The police had talked her through what they thought had happened, had mentioned a blow to the foreman’s head that had immobilized him, signs of rope burns on his arms and legs, the thirty terrible holes they had found in his flesh, the corresponding urchin spines, and the flaked obsidian knife blade. Eustachio, they said, had been tortured to death, but the technique was modeled on ancient Mayan bloodletting rituals. A rope studded with thorns had been passed through his arms, his stomach, and his genitals. Of the usual body parts targeted in
Mayan sacrifice, only the tongue was untouched: presumably so he could still talk. The process, they thought, had taken as long as two hours.

They didn’t say—and didn’t need to—that someone had assumed that Eustachio had emptied the tomb of its treasures and had tried to extract their current location from him, someone invested in the site and with knowledge of Mayan ritual practice. They didn’t say—and didn’t need to—that the archaeological team was at the top of their list of suspects.

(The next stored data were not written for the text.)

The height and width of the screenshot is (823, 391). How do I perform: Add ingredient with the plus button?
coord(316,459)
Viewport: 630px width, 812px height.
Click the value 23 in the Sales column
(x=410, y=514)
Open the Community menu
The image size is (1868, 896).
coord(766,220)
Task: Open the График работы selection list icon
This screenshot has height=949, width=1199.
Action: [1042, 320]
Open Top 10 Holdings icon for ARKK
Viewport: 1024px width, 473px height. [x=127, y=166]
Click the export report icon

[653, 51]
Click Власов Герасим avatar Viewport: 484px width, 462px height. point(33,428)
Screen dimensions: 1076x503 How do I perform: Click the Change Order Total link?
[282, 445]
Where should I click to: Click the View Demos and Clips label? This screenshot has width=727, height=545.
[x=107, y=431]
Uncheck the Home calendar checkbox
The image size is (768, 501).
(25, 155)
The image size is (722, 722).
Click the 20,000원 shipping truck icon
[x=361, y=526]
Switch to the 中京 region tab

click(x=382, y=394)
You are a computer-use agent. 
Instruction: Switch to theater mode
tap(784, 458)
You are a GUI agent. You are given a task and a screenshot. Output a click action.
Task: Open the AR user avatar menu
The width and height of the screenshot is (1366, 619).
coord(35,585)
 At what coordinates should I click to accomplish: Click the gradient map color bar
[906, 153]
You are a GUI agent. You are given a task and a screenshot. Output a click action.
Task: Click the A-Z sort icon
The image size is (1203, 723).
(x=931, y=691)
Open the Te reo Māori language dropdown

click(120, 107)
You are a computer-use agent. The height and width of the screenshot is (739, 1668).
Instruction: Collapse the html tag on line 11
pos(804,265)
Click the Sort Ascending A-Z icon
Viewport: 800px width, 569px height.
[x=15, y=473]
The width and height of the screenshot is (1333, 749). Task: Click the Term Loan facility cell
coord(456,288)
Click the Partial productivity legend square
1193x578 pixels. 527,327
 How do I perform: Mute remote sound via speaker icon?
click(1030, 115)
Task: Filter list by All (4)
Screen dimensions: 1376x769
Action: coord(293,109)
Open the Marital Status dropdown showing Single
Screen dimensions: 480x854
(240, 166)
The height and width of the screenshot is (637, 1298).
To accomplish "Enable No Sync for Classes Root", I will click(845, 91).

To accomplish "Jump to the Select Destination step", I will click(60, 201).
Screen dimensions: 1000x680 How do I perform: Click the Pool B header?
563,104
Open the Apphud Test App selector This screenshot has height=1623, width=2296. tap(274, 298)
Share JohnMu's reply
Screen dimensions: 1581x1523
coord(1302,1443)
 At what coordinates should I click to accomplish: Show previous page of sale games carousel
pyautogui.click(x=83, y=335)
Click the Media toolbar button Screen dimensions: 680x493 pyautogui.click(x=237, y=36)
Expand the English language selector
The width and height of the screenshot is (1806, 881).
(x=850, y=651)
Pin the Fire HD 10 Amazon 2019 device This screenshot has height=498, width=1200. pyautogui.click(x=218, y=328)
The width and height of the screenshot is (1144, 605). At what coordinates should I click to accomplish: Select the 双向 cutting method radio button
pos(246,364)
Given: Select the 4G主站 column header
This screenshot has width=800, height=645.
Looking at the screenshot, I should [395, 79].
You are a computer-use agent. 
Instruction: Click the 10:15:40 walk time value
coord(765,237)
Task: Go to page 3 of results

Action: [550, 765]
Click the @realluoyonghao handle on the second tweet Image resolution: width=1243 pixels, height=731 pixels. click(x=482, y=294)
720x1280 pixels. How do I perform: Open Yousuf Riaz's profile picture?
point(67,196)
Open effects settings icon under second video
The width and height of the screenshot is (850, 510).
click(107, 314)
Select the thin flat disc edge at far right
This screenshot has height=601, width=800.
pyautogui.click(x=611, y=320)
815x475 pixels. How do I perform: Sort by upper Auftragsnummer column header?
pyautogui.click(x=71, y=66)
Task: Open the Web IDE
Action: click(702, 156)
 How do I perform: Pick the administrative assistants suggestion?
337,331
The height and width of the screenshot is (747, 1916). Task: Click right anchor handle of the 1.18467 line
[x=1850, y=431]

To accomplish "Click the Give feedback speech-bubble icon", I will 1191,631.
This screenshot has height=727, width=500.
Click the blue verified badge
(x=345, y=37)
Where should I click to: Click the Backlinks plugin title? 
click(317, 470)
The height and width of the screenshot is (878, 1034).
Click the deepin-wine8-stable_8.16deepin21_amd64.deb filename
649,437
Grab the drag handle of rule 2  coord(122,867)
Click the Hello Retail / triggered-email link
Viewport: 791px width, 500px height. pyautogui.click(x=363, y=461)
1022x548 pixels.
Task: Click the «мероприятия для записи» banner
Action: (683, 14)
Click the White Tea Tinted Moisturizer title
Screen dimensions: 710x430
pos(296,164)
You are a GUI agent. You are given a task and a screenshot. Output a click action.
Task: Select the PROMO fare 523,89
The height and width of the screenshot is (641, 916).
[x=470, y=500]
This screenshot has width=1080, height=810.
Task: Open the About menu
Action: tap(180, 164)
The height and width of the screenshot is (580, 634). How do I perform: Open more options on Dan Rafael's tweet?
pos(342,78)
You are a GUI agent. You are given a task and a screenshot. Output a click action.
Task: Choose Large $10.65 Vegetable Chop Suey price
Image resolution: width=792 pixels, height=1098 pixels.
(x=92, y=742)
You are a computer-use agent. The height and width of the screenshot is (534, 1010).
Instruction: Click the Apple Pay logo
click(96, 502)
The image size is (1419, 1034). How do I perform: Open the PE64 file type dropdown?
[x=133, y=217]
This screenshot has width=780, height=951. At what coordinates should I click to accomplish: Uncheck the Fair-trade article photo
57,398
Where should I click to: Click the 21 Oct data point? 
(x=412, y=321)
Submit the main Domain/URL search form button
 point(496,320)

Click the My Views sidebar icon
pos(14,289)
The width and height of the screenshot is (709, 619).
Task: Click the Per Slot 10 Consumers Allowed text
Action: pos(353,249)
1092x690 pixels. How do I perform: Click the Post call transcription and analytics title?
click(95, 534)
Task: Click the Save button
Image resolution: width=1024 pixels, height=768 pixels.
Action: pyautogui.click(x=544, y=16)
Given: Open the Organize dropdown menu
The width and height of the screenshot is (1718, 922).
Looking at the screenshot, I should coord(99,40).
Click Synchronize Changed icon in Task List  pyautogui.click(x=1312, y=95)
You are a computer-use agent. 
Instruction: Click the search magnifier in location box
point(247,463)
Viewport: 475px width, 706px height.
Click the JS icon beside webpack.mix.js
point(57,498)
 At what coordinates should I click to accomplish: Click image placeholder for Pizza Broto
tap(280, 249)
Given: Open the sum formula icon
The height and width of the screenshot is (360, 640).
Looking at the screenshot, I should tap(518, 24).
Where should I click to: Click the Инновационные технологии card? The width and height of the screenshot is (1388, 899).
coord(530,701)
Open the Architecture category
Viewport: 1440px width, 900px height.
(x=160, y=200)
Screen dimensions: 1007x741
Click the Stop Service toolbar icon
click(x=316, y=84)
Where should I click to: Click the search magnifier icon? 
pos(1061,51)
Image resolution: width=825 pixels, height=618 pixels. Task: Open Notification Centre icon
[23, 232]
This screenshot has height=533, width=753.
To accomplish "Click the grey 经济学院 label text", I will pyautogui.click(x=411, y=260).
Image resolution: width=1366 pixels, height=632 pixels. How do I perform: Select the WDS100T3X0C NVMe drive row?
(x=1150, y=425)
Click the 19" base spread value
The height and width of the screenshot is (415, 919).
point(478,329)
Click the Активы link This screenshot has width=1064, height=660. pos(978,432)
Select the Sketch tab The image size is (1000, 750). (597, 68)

Whether the killer had gotten the information he or she wanted out of the old foreman, no one knew.

She found Adelita sitting on Structure 2 and joined her in silence.

“Thank you for finding me,” she said.

“I was looking for somewhere private,” said the girl, plucking at the grass and studying it. “I heard the water moving so I looked in.”

She said it simply, stoically, like it was of no great consequence, a duty like feeding the chickens or grinding the corn.

“I’m sorry about your grandfather,” said Deborah. “He was a good man.”

Adelita said nothing, but after a moment, she leaned into Deborah, who put an arm around her shoulders.

“He was,” she said in Spanish, “the only one who knew me. Until you came. He told me to work hard in school so that I could go away, maybe to university. My father thinks I should stay home and do chores.”

“What about your mother?”

“She thinks I should go, but...” She hesitated. “It’s hard for her to imagine, and she needs help. Soon there will be another
baby and then maybe I will never leave. I’ll be like the other girls, except that I’m not, so I’ll be unhappy.”

Deborah felt a wash of emotions, confused and powerful as the sweep of the underground river: empathy, sadness, a paradoxical joy, and a concurrent sense of panic.

She already has a mother,
she thought.
One who belongs here. You don’t
.

But then neither did the girl, and as the bright and pugnacious Adelita started to weep, Deborah sensed she knew it.

Chapter Thirty

 

Deborah climbed the cell phone tower to call Steve Powel and the American embassy, but also because she knew she could be alone at the top. Although the tower had felt rickety and precarious, she felt safer up there in the light where everyone could see her than she would in some private corner of the site. Because Deborah was thinking what she imagined they were all thinking. If Eustachio had not revealed—or not known—what the killer wanted to hear, they might all be targets of similar torture and murder.